Skip to main content

Text To Speech

Converts text or SSML content to natural-sounding speech audio using Google Cloud Text-to-Speech API with support for multiple languages, voices, and audio formats.

Common Properties

  • Name - The custom name of the node.
  • Color - The custom color of the node.
  • Delay Before (sec) - Waits in seconds before executing the node.
  • Delay After (sec) - Waits in seconds after executing node.
  • Continue On Error - Automation will continue regardless of any error. The default value is false.
info

If the ContinueOnError property is true, no error is caught when the project is executed, even if a Catch node is used.

Inputs

  • Text - The text or SSML content to convert to speech. Supports both plain text and SSML (Speech Synthesis Markup Language) formats for enhanced control.
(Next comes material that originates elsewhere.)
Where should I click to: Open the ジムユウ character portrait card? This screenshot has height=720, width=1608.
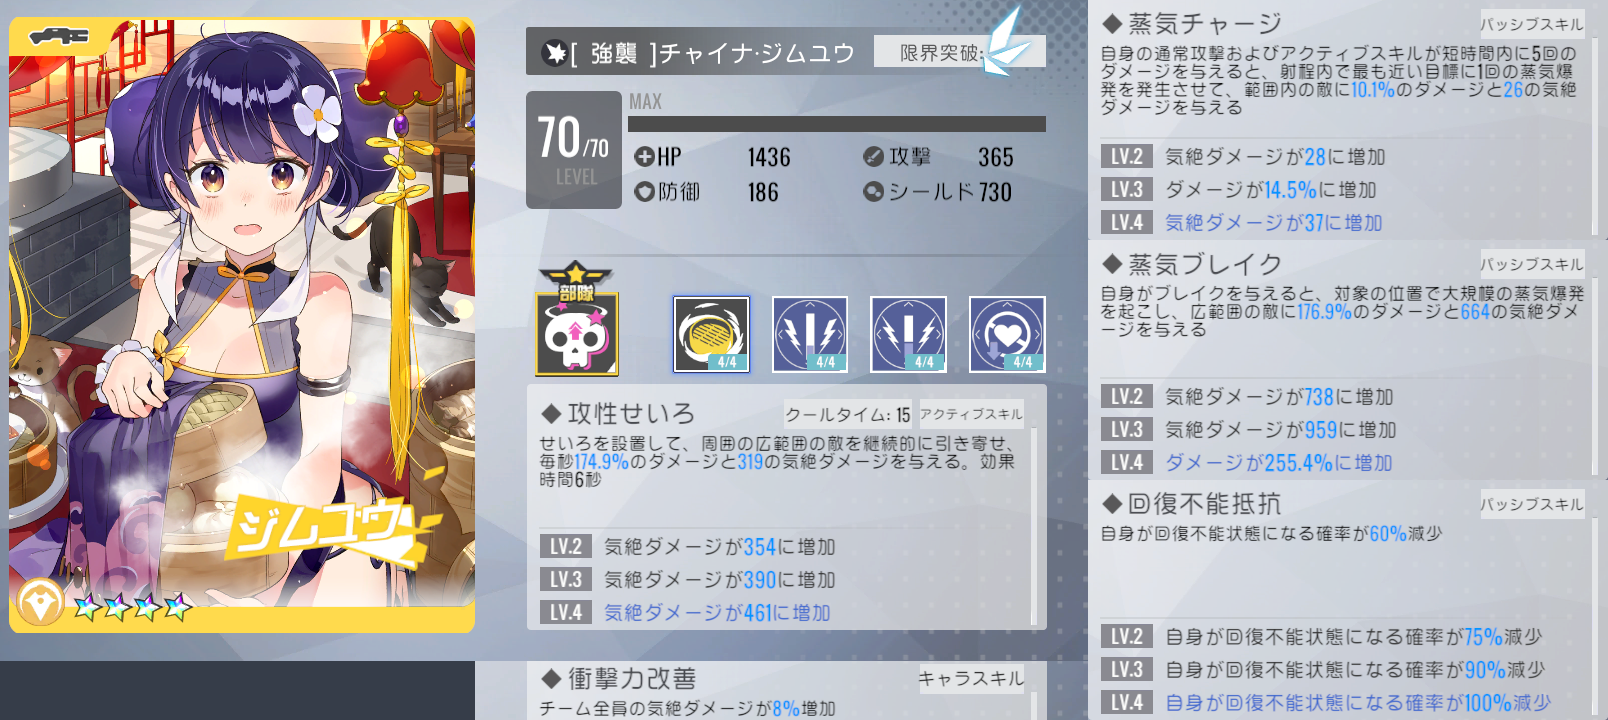(x=242, y=325)
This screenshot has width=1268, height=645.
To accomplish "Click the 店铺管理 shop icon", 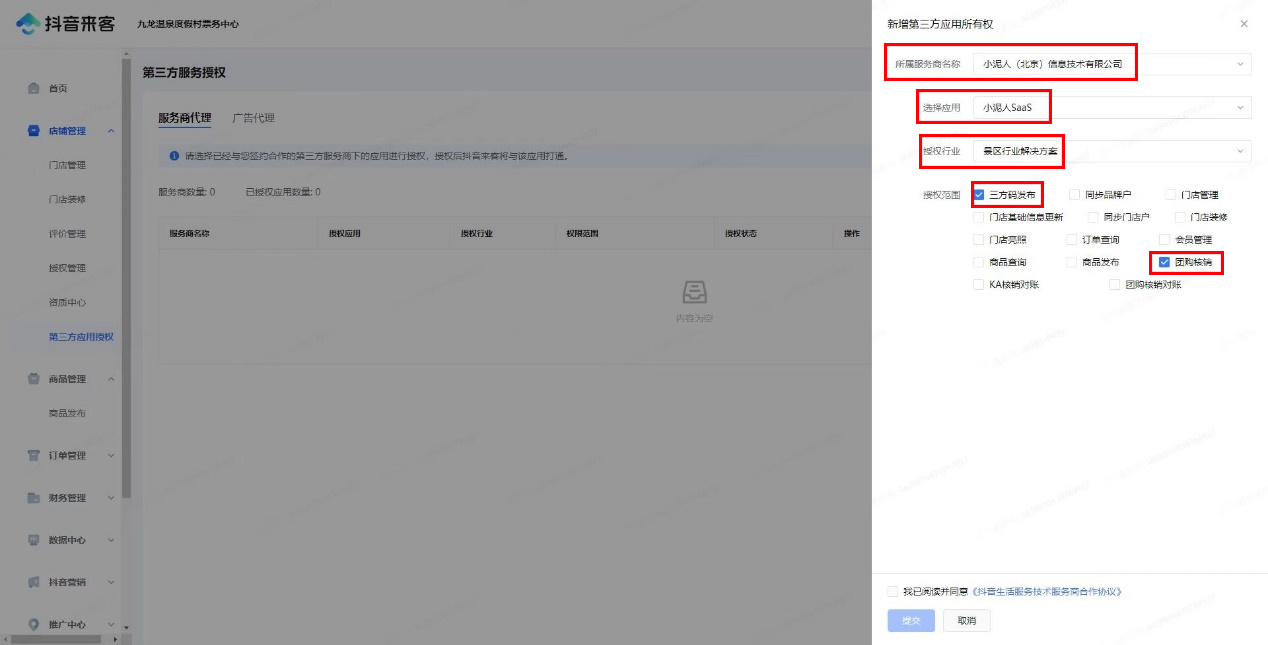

Maximum length: 5,000 characters.

  • Path - The file path where the generated audio file will be saved. If empty, the audio will be saved to a temporary file with the appropriate extension. The path should be absolute and writable.

Output

  • Path - The absolute file path where the generated audio file was saved. Use this path to access, play, or further process the audio file in subsequent nodes.

Options

Audio Configuration

  • Audio Encoding - The output audio format for the generated speech. Default is WAV.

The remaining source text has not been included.